A segunda teoria sustenta, pelo contrário, que o colonialismo português foi pior que os outros colonialismos europeus porque os portugueses, menos cultos e mais dados à aventura que ao trabalho, não souberam desenvolver as suas colônias nem enraizar nelas os valores do individualismo, da liberdade e da democracia que estão na base dos Estados modernos. Segundo essa teoria, o que de melhor tem hoje o Brasil deve-se aos índios, aos negros e aos imigrantes de outros países europeus e asiáticos.
O modo como decorrerem as comemorações será indicativo do estatuto dessas teorias no senso comum: qual prevalece? Estão ambas superadas? Esse senso comum é, no melhor dos casos, o senso comum dos políticos que promovem e orientam as comemorações. Se o senso comum não tiver superado essas teorias, é bem possível que a sífilis colonial venha a infestar as comemorações: morbo lusitano? Morbo brasílico? Há, contudo, uma razão para otimismo. No mundo científico luso-brasileiro essas duas teorias estão (definitivamente?) superadas. Por razões nada misteriosas ou míticas sabemos hoje que o colonialismo português foi muito diferente do anglo-saxônico ou holandês. Sabemos também que não foi, por isso, melhor ou pior que o anglo-saxônico ou holandês.

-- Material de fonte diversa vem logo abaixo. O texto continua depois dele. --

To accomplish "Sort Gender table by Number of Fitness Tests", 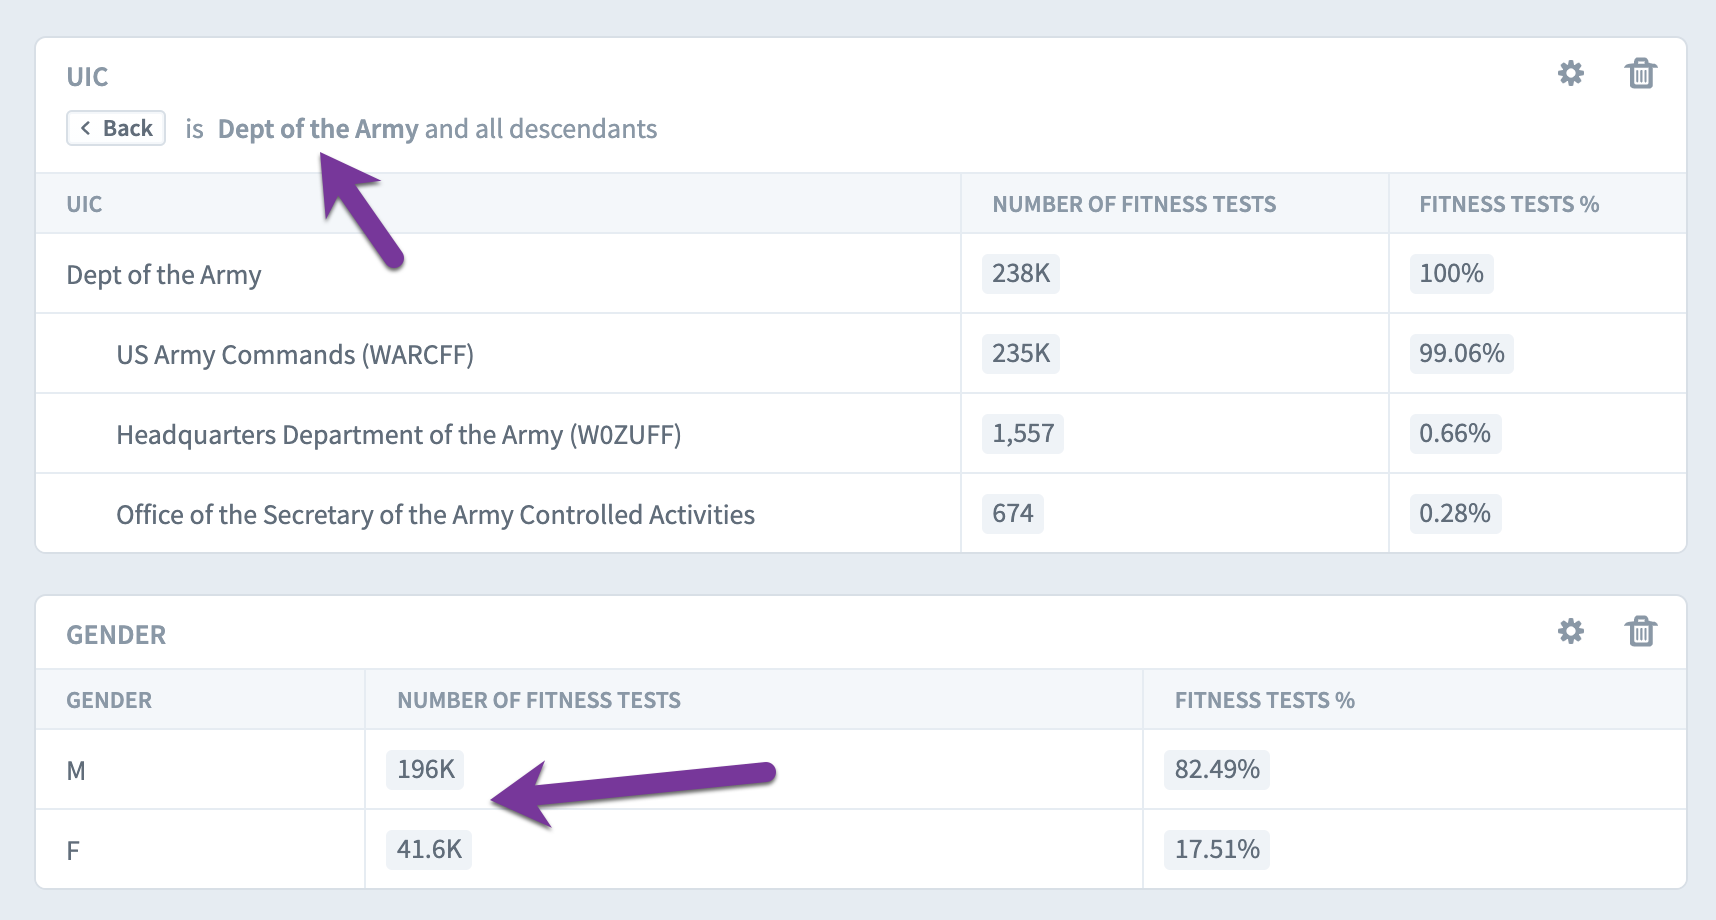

Aliás, todo o colonialismo foi mau e só uma ideologia histórica dominada pela idéia do progresso permite justificá-lo nos termos dúbios de que os fins justificam os meios. Se durante muito tempo o colonialismo português foi considerado inferior ao anglo-saxônico, foi apenas porque a partir do século 17 a história do colonialismo europeu foi escrita em inglês e não em português. Em grande medida, foi por reação a isso que já no nosso século surgiu a idéia da superioridade do colonialismo português de que Gilberto Freyre foi o grande arauto. Razão tem, pois, Alfredo Bosi quando pergunta: deve o estudioso brasileiro competir com os outros povos irmãos para saber quem foi mais bem colonizado? E eu acrescento: deve o estudioso português competir com outros povos europeus para saber quem foi melhor colonizador? A ambas as perguntas a resposta é um firme não.


Boaventura de Sousa Santos, 58, sociólogo, é professor catedrático da Faculdade de Economia da Universidade de Coimbra (Portugal).